Needs are necessary expenses such as rent, food, and transportation. Wants are desires such as designer clothing or a luxury car. Start with knowing the basic elements of your life that are necessary and what are optional. Sometimes a luxury item can be a necessity but again that’s why finance is personal. You decide how and where to spend your money. You can prioritize when you know how your money is being spent.
It’s okay to spend money on both your needs and wants. Prioritize and allocate your limited financial resources to the things that matter most to you. Spend on your needs and create a plan to afford your wants.
Save for retirement early
Retirement is often described as the time when you get to live your life without having to spend your time at work. For most, retirement happens at old age, but a growing number of people are retiring much earlier. Everyone will retire at one point or another. Whether it’s by choice, by age, or ailment, or lottery win. The sooner you start thinking about retirement and what that looks like, you can start planning on how to retire sooner. This is a key premise for my bestselling book, You Only Live Once.

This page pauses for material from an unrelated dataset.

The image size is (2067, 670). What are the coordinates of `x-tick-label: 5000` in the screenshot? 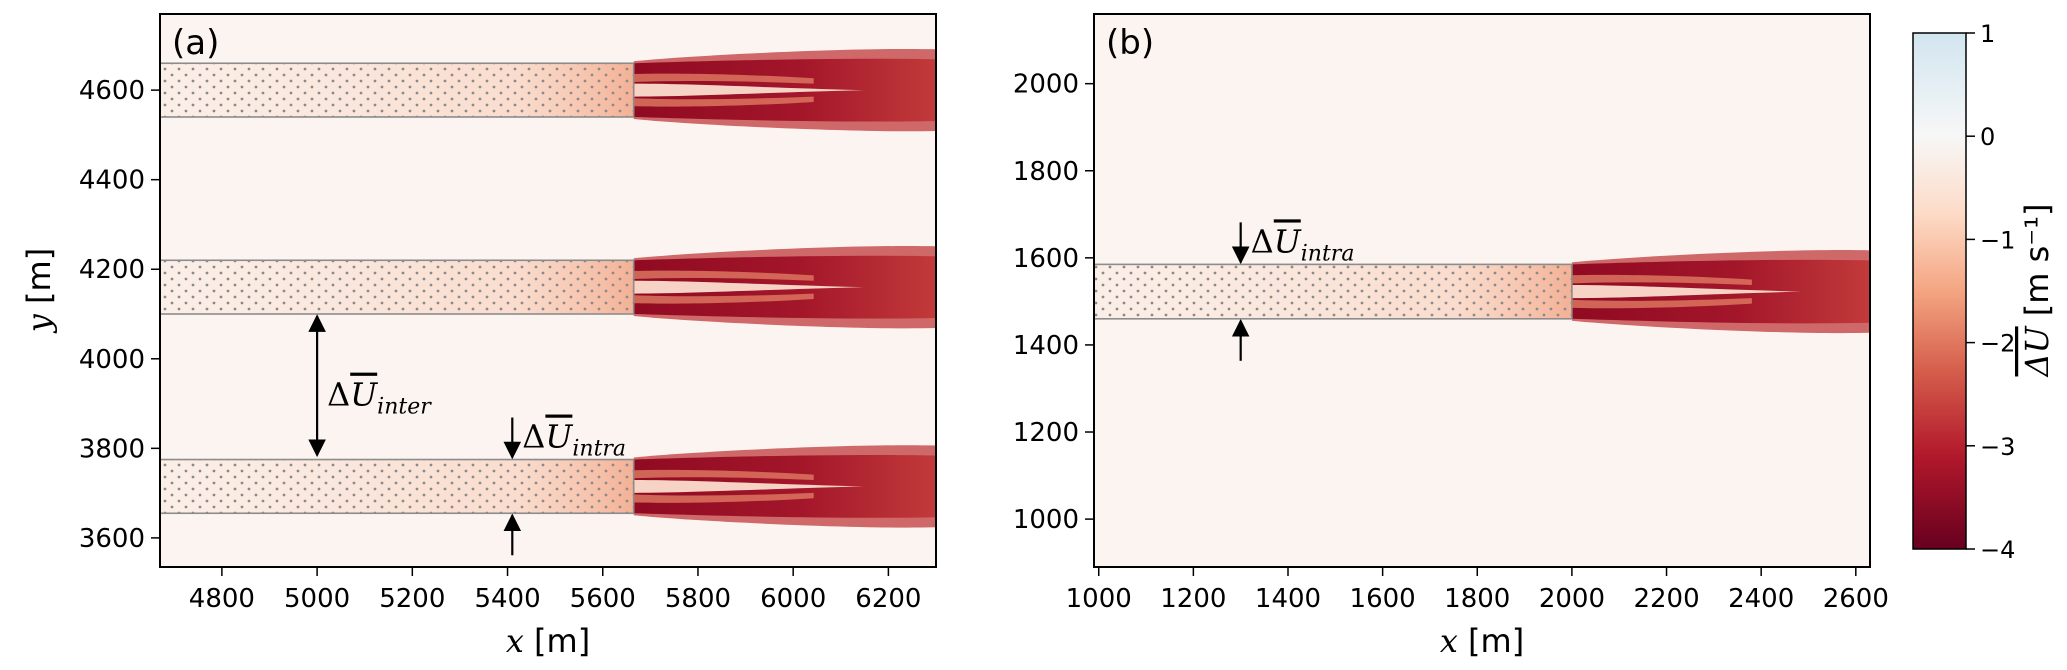 It's located at (317, 599).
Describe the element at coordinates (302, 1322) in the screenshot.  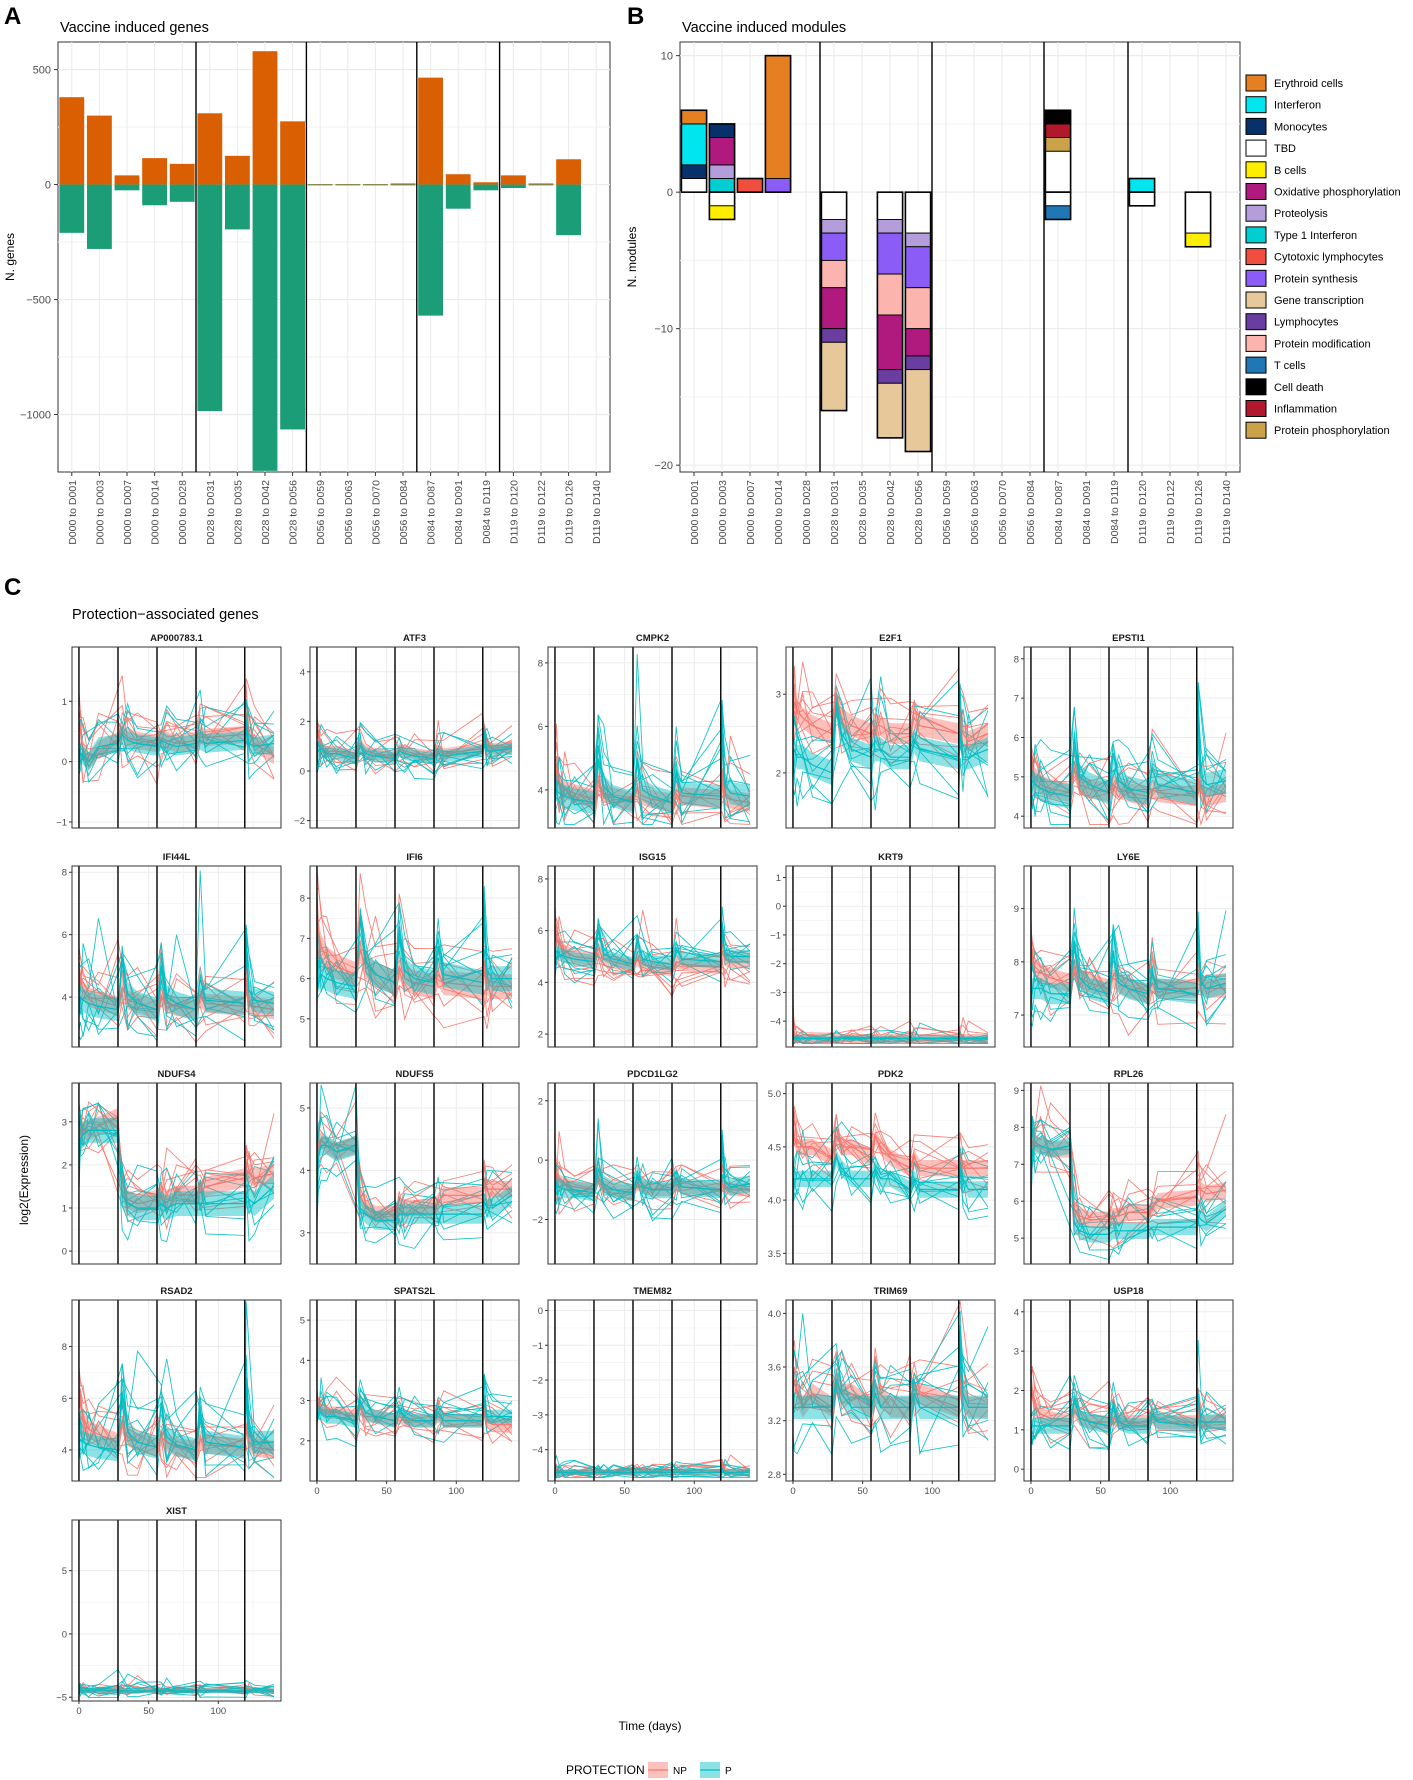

Here’s the lowdown on retirement: It’s when you have enough money saved to cover your living expenses without the need to work. Of course, you can work if you choose to, but working for money isn’t a requirement.
Start investing for retirement as soon as you start making money. The benefit of saving early is that your money today will be worth more in the future because of compounding interest. And your investments will benefit from compound growth with a longer investment timeline.
You might hear some financial experts tell you that $1 million in the future isn’t worth $1 million because of inflation and the increasing cost of living. I will tell you right now that $1 million in the future is still $1 million. So, yes, start saving and investing money for the future, right now!